The simplest and most predictable configs are the ones that are statically baked into the code. These are usually easy to unit test because they don’t change after the software is deployed.
Static configs provide great predictability. For example in the case of an incident, one can one can deploy a the last known good commit with the guarantee that the last known good configs will be uses as well. This reduces the mean time to resolution (MTTR).
Whenever possible, we recommend this type of config, but they have their limitations.
Deployment configs work best for variables that are tightly coupled to the concept of a deployment. For example:
- Upstream URLs which might be different depending on which stage the application is (eg. staging, production, etc.)
- Database credentials which might be different from region to region
- Sidecar information about how to use an decoupled adjacent service for example the metrics agent
The 12 factor app recommends using environment variables for everything that is likely to vary between deployments.
Deployment configs provide great reliability. For example one can point the software to a different database that is used for testing purposes without having to rebuild the software. Testing the service against a sample load can reduce mean time between failures (MTBF).
The business logic may need to change on the fly without having to rebuild and redeploy the software. This can include:
- Feature flags: to enable/disable or adjust a certain feature of the software
- Settings: required configs for the internal components of the software
There are many ways to configure the software at runtime. For example:
- Some services rely on a specially formatted header that is injected into every request at the edge layer
- Some others rely on a purpose built off the shelf software like Unleash or SaaS solutions like Configit or Hosted Unleash
- Some companies build their own solution
Runtime configs provide great flexibility at the expense of predictability and reliability. It is best to minimize their usage and resort to static or deploy configs whenever possible.
For example if a feature flag is set for all requests, it’s better to convert it to static config. Some tools make it easy to spot such redundant configs while others require manually digging in the code.
A lightweight implementation
Although configurability can increase software complexity, the config system is not a very complex piece of software.
Let’s say we have a few microservices all relying on a common config. They need to fetch the config at runtime with the following requirements:
- Reliability: since the config is external to the software, we need elaborate verification and constraints in place to make sure that a change does not break the services in production.
- Availability: the config should be available across regions when needed. New instances may fetch it while the old ones may poll it for any changes.
- Auditability: it should be easy to see who changed what config and when
JSON is a common format that works across architectures. It is safe to assume that our microservices will be able to fetch and parse configs in this format.
Git is the most common version control system, which is familiar to most developers who build services and set those configs. If the configs are a bunch of JSON files, it is easy to keep track of who changed what and when. The config can be put in a git repo and all changes can come in the form of a PR.
AWS is one of the most popular cloud platforms and Simple Storage Storage is one of their oldest and most reliable services. It is a global service that works across regions and can be configured to expose a simple web server exposing JSON files. ETAG is supported out of the box which allows the clients (those microservices) to save resources by only fetching and parsing the config when it is actually changed. With WAF one can control which services have access to the configs.

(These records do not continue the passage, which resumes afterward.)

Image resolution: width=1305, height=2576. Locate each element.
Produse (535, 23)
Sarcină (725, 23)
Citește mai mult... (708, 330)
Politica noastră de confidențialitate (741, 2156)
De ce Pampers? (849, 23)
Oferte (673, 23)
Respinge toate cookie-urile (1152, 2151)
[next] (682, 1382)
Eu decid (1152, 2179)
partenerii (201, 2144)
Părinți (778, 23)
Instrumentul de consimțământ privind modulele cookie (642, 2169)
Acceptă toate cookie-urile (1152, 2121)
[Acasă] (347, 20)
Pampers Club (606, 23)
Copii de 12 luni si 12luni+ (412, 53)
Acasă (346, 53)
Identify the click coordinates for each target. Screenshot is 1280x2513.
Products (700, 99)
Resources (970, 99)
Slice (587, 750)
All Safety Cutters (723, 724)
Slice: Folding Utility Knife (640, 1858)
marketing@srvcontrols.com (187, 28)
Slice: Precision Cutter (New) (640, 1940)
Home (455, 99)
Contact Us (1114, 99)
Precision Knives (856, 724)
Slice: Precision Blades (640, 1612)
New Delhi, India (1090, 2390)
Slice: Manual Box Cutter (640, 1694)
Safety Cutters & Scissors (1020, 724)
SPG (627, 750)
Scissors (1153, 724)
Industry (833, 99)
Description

At a high level the architecture looks like this:
The workflow for changing a config is:
- Clone or update the repo on a local machine
- Change the necessary configs and run verification test suit
- Preferably test an instance of the consumers (microservices) against the local config and verify the behavior
- Make a PR and get it merged
- Upon merge to master, the config is pushed to S3 where it is readily available for microservices to fetch
- Microservices which have the config check the ETAG of their last stored config against what’s available on S3 and fetch if it the ETAGs don’t match
In our experience from the moment the config is merged to master till it is available in production takes less than 1 minute and if the microservices poll for an ETAG change every 3 minutes, the maximum time it takes for a config to be “live” is 4 minutes. Obviously the poll interval can be reduced or even a SQS queue can be used together with SNS to notify the consumers of the change, which dramatically reduces the time it takes for the config to be “live”.
- In our setup, only a tiny fraction of the configs needed to be adjusted so we created a GUI on top of the git repo which would allow non technical people to edit those configs. Apart from the cost of protecting and running that GUI, we were missing the audit feature of Git which by that time could easily be replaced by something like MongoDB.
- Travis has built-in support for uploading to a S3 bucket.
- As our config grew, we broke it into a directory structure. An open source project would combine them into one JSON ready for testing and deployment.
In general it is best to reduce the runtime configuration because it is hard (if not impossible) to guarantee correctness for all permutations of config.
If the config is growing wild it is usually a symptom of organizational issues. One can hardly solve organization issues with technical solutions. An experienced PM who is good with stakeholder management should be able to shield the team from unnecessary flexibility. It is PM’s job to settle conflicting requirements and distill the implementation requirements. Keep the configs limited to what moves the business metric needle and justify it against the cost of flexibility.